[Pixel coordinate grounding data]
:::

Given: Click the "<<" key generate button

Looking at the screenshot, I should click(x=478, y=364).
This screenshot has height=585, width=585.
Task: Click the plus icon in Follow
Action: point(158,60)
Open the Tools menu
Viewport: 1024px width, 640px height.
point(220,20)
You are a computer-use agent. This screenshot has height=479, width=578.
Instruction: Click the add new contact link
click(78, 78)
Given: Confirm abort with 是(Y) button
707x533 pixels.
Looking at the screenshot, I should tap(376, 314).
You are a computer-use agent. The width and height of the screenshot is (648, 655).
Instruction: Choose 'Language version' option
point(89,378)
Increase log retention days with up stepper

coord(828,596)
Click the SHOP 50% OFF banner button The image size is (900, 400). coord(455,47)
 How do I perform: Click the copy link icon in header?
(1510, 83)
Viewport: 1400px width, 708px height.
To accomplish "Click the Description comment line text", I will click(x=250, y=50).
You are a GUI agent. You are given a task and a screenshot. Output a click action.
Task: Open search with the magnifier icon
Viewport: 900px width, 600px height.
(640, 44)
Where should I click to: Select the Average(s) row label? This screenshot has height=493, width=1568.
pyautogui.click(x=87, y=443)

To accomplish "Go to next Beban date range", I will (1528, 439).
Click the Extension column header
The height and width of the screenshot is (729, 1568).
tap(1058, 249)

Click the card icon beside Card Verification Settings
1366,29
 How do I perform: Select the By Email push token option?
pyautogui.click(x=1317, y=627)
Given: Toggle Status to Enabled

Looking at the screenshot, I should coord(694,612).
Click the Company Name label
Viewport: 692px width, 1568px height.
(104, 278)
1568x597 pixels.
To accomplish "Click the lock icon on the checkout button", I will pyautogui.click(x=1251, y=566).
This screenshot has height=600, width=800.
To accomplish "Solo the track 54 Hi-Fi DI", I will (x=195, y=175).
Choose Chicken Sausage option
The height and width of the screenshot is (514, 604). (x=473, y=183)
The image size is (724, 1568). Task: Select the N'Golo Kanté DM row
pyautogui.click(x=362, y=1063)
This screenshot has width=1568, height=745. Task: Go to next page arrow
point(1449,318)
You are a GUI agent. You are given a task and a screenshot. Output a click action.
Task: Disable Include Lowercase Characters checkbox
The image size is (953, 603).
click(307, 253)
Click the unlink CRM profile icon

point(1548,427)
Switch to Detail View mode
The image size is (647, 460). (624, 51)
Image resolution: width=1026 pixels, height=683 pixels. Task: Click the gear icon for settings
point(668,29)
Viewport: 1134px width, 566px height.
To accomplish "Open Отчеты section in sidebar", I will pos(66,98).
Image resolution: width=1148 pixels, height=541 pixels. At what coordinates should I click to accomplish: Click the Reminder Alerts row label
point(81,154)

:::

AIM OF THE EXERCISE: Within the records above, each line containing "will" is to be returned.

TASK RESPONSE:
To accomplish "Click the Description comment line text", I will click(x=250, y=50).
To accomplish "Go to next Beban date range", I will (1528, 439).
To accomplish "Click the lock icon on the checkout button", I will pyautogui.click(x=1251, y=566).
To accomplish "Solo the track 54 Hi-Fi DI", I will (x=195, y=175).
To accomplish "Open Отчеты section in sidebar", I will pos(66,98).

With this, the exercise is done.